The elements of art are the basic components or building blocks that artists use to create works of visual art. These elements are the fundamental tools that artists manipulate to convey meaning, create visual interest, and express themselves. The commonly recognized elements of art are:

 Point, Line,  Shape,  Form, Value (Light and Dark), Color, Texture, Space.

             1)  Point :  In art, a “point” is like a tiny dot. It doesn’t have any length, width, or depth by itself. It’s the smallest mark you can make. Artists use points as the basic building blocks to create lines, shapes, and forms. When these dots are combined (… ……)  , they can form patterns, textures, and even entire images.
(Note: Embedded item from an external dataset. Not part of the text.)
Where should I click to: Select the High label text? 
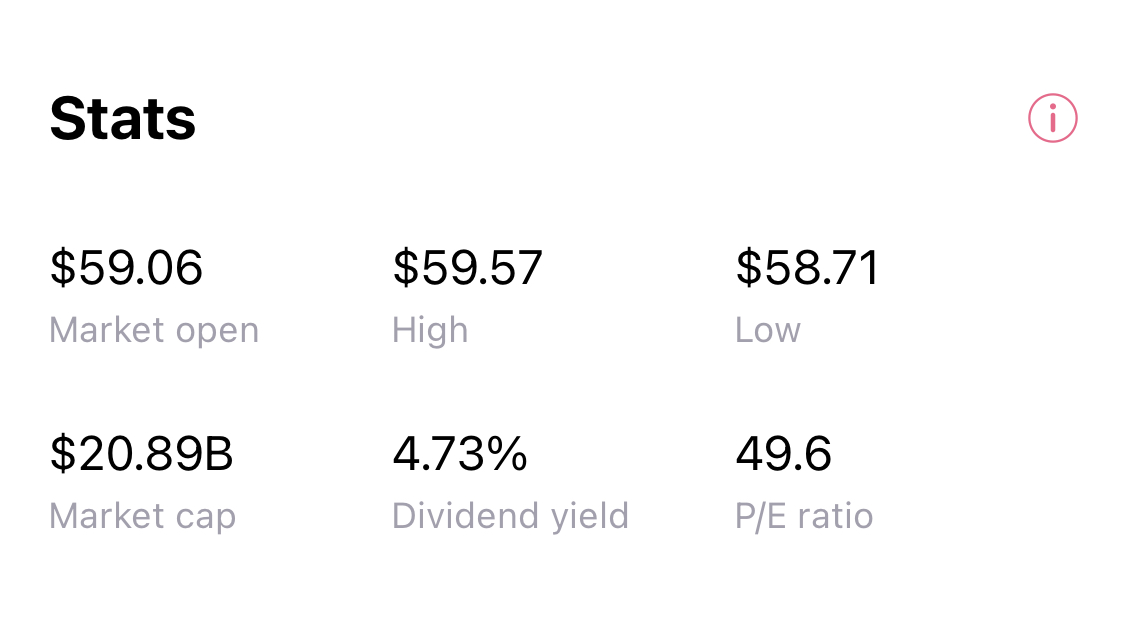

            2) Line  :  A line is a mark with length and direction. It can be straight, curved, diagonal, or irregular, and it is often used to define shapes or create patterns.

Line however is used to express human emotions and experiences. It is also used mostly for conventional representation of object.

Emotional qualities of different kinds of Lines 

(i)    Vertical Line   –  Upliftment, enhancement

(ii)   Horizontal Line  –  Tranquility, repose

(iii)  Diagonal Line  –  Dynamic

(iv)   Curve  –  Pleasure

(v)    Spiral  –  Happiness

(vi)   Zig Zag  –  Confusion

(vii)  Oval  –  Charm

(viii)  Circle  –  Fullness

When line is used for value or shading, we most typically see it used in the form of hatching or cross hatching.

          3)  Shape: Shapes are two-dimensional, enclosed areas defined by lines or other elements of art. They can be geometric (e.g., circles, squares) or organic (more freeform and irregular).

          4) Form : Unlike shape, form is a three-dimensional object that has volume and mass. It can be viewed from multiple angles, and it has depth as well as height and width.

          5) Value : Value refers to the lightness or darkness of a color. Artists use shading and highlighting to create the illusion of three-dimensional form and depth.

          6) Color : Color is the visual perception resulting from the way an object reflects or emits light. The color wheel is often used to understand relationships between different colors, and it includes primary, secondary, cool and worm colors.

A pure colour harmonizes with tints and white with shade and black or with tones and grey. A tint and a tone blend with black, and a shade and a tone go well with white.

Groups of tints, shades or tones also harmonise well psychologically every different colour creates a certain effect on us emotionally. Such an effect of the colour is either pleasing or irritating, relaxing or exciting, warm or cool, bright or dull.

Emotional characteristics of colours

(i) Red –  Excitement, danger, hatred, passion, strong emotion

(ii) Yellow – Cheerfulness, gaiety, light, gold, wisdom, brilliance.

(iii) Blue –  Cool, refreshing, quality, truth, slight metal depression

(iv) Green-  Relaxation, safety, cool, progress, growth, abundance, spring.

(v) Orange – Stimulation, knowledge, warmth

(vi) Pink – Healthy, Happiness, Delicacy, Feminine

(vii) Purple – Royalty, Dignity

(viii)  Black – Sorrow, Evil, Death, Darkness

(ix) White – Peace, Dignity, Purity, Cleanliness, Light

(x) Grey – Retirement, Quietness, Sadness, Humble, Soberness

                                                                  Properties of Colour

The Properties of colour are Hue, value and intensity

Hue: Hue is the name of the Colour

(Eg) Yellow

Value: Value is the lightness or darkness of the colour.

(Eg) Light yellow or dark yellow

Intensity: Intensity is the brightness or dullness of the colour

(Eg) Bright yellow or dull yellow


          7) Texture : The surface quality or feel of an object. Texture can be implied or actual and can be smooth,

rough, soft, or hard.

          8) Space : Space in art refers to the distance or area around, between, and within components of a piece.  It can be positive (occupied by objects) or negative (empty).